Restate all entries exactly.

··· Data in this exercise

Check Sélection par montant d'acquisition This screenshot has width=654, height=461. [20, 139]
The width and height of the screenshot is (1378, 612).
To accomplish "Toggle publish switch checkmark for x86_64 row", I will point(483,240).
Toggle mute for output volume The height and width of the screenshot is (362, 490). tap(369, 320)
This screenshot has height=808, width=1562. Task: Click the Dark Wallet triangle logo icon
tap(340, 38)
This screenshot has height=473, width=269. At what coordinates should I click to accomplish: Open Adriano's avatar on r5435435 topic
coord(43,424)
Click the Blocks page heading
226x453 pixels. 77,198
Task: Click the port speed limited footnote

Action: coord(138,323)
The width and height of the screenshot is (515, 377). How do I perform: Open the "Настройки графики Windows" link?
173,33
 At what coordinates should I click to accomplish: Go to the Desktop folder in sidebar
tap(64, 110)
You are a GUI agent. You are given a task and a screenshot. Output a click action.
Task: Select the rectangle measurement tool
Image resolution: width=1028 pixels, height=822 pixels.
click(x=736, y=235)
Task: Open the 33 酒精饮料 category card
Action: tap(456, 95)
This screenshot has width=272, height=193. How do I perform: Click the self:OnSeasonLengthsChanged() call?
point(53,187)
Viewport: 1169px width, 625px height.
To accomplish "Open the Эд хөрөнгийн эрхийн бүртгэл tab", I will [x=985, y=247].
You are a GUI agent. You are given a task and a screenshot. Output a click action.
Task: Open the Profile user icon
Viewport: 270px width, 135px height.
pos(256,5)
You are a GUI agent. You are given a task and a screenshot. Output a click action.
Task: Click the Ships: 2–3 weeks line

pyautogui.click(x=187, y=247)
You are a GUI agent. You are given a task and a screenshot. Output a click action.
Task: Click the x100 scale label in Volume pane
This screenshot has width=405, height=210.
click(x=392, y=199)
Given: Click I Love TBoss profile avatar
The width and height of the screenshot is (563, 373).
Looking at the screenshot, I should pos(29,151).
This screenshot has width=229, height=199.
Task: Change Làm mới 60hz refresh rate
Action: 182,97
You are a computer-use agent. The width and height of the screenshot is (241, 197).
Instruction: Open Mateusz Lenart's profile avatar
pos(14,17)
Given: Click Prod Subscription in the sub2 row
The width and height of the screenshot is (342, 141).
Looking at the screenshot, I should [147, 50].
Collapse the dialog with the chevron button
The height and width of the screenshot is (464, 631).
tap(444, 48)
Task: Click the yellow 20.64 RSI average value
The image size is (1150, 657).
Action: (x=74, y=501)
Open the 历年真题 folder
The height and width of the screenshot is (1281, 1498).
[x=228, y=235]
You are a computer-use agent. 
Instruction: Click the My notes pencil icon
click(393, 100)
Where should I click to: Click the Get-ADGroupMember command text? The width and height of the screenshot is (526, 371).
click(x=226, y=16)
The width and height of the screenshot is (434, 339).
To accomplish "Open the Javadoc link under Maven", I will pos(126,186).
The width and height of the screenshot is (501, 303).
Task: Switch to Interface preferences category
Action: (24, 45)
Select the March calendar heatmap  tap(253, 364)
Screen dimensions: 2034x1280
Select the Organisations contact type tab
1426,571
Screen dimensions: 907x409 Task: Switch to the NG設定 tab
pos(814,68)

······

### [Answer box]
Check Sélection par montant d'acquisition This screenshot has width=654, height=461. [20, 139]
The width and height of the screenshot is (1378, 612).
To accomplish "Toggle publish switch checkmark for x86_64 row", I will point(483,240).
Toggle mute for output volume The height and width of the screenshot is (362, 490). tap(369, 320)
This screenshot has height=808, width=1562. Task: Click the Dark Wallet triangle logo icon
tap(340, 38)
This screenshot has height=473, width=269. At what coordinates should I click to accomplish: Open Adriano's avatar on r5435435 topic
coord(43,424)
Click the Blocks page heading
226x453 pixels. 77,198
Task: Click the port speed limited footnote

Action: coord(138,323)
The width and height of the screenshot is (515, 377). How do I perform: Open the "Настройки графики Windows" link?
173,33
 At what coordinates should I click to accomplish: Go to the Desktop folder in sidebar
tap(64, 110)
You are a GUI agent. You are given a task and a screenshot. Output a click action.
Task: Select the rectangle measurement tool
Image resolution: width=1028 pixels, height=822 pixels.
click(x=736, y=235)
Task: Open the 33 酒精饮料 category card
Action: tap(456, 95)
This screenshot has width=272, height=193. How do I perform: Click the self:OnSeasonLengthsChanged() call?
point(53,187)
Viewport: 1169px width, 625px height.
To accomplish "Open the Эд хөрөнгийн эрхийн бүртгэл tab", I will [x=985, y=247].
You are a GUI agent. You are given a task and a screenshot. Output a click action.
Task: Open the Profile user icon
Viewport: 270px width, 135px height.
pos(256,5)
You are a GUI agent. You are given a task and a screenshot. Output a click action.
Task: Click the Ships: 2–3 weeks line

pyautogui.click(x=187, y=247)
You are a GUI agent. You are given a task and a screenshot. Output a click action.
Task: Click the x100 scale label in Volume pane
This screenshot has width=405, height=210.
click(x=392, y=199)
Given: Click I Love TBoss profile avatar
The width and height of the screenshot is (563, 373).
Looking at the screenshot, I should pos(29,151).
This screenshot has width=229, height=199.
Task: Change Làm mới 60hz refresh rate
Action: 182,97
You are a computer-use agent. The width and height of the screenshot is (241, 197).
Instruction: Open Mateusz Lenart's profile avatar
pos(14,17)
Given: Click Prod Subscription in the sub2 row
The width and height of the screenshot is (342, 141).
Looking at the screenshot, I should [147, 50].
Collapse the dialog with the chevron button
The height and width of the screenshot is (464, 631).
tap(444, 48)
Task: Click the yellow 20.64 RSI average value
The image size is (1150, 657).
Action: (x=74, y=501)
Open the 历年真题 folder
The height and width of the screenshot is (1281, 1498).
[x=228, y=235]
You are a computer-use agent. 
Instruction: Click the My notes pencil icon
click(393, 100)
Where should I click to: Click the Get-ADGroupMember command text? The width and height of the screenshot is (526, 371).
click(x=226, y=16)
The width and height of the screenshot is (434, 339).
To accomplish "Open the Javadoc link under Maven", I will pos(126,186).
The width and height of the screenshot is (501, 303).
Task: Switch to Interface preferences category
Action: (24, 45)
Select the March calendar heatmap  tap(253, 364)
Screen dimensions: 2034x1280
Select the Organisations contact type tab
1426,571
Screen dimensions: 907x409 Task: Switch to the NG設定 tab
pos(814,68)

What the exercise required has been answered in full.